Breitbart: [NY] ICE Agents Deport Illegal Alien Who Sexually Abused Children in Sanctuary State New York
Breitbart [7/2/2025 5:32 PM, John Binder, 3077K] reports Immigration and Customs Enforcement (ICE) agents have deported an illegal alien convicted of sexually abusing children in the sanctuary state of New York. On June 28, ICE agents deported 55-year-old illegal alien Alvaro De Jesus Martinez-Juarez to his native Guatemala after he had resided in the United States for 35 years. Martinez first crossed the U.S.-Mexico border into California in 1990. In March 2015, Martinez was arrested in Nassau County, New York, on two counts of first-degree course of sexual conduct against a child who is less than 13 years old and the perpetrator is over 18 years old. In September 2017, Martinez was convicted of one of those counts and sentenced to 12 years in prison. In 2019, a federal immigration judge ordered him deported from the U.S. following his release from prison. After serving less than eight years for the child sex crimes, Martinez was set to be released from New York State Department of Corrections custody in Wallkill, New York, and was therefore turned over to ICE agents.
CBS New York: [NY] 20-year-old Venezuelan migrant in ICE custody "detained without cause," NYC Law Department says
CBS New York [7/2/2025 6:19 PM, Dave Carlin, 51860K] Video: HERE reports New York City’s Law Department is taking a stand to support a 20-year-old Venezuelan migrant and former Queens high school student who was arrested and detained by U.S. Customs and Immigration Enforcement agents last month.
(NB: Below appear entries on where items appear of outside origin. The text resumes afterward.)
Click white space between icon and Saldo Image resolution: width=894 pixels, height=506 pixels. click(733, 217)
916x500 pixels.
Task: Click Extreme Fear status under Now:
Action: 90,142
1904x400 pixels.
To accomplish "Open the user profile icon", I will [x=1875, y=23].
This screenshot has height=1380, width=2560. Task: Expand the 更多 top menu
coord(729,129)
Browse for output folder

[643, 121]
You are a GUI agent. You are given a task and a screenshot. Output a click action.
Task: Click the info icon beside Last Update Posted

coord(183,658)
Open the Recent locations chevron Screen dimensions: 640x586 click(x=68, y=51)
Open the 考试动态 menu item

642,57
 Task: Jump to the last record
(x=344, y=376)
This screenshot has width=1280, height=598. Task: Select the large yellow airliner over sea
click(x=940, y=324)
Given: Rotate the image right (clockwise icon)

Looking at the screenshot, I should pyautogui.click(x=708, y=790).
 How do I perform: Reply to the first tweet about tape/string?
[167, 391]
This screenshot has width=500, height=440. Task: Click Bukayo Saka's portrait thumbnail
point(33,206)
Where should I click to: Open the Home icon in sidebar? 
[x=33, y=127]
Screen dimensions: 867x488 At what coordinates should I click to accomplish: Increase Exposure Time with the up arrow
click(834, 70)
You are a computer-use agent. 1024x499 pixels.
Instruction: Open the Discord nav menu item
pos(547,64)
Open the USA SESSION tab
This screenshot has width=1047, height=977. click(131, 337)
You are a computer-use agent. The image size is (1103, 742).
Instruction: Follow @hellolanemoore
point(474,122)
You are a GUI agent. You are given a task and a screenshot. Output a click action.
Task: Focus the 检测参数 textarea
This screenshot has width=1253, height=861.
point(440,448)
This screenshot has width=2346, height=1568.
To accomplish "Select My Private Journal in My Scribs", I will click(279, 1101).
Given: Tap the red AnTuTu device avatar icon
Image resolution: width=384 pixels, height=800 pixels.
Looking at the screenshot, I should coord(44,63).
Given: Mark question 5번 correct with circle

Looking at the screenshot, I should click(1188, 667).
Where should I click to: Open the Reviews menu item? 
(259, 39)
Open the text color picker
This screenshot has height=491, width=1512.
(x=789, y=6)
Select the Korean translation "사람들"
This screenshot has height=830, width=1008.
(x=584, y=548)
José Luis Rojas Figuera was leaving an immigration hearing at a Lower Manhattan courthouse when it happened, and he’s now in an upstate detention center. His situation bears a strong resemblance to the case of a 20-year-old Bronx student named "Dylan," who was detained at immigration court on May 21, an arrest that sparked chaotic protests in the city. Paige Austin, an attorney with the group Make the Road New York, is working to get her client released from what she claims was a trap. Figuera went to 26 Federal Plaza in Manhattan for a scheduled appointment on June 2. He was detained as he left the immigration courtroom, Austin said. "He was surrounded by masked ICE agents, who quickly detained him, and they put him into detention," Austin said. City attorneys have joined his fight, arguing that he is being "detained without cause and in violation of his right to due process.” Mayor Eric Adams said the city supports him and has filed a brief backing his petition for release. "We will continue to fight to ensure that people going through the legal process are protected under the law," Adams said in a statement. Figuera, who for about a year was enrolled at Pan-American High School in Elmhurst, has no criminal history and is pursuing a pathway to a green card, his attorney says.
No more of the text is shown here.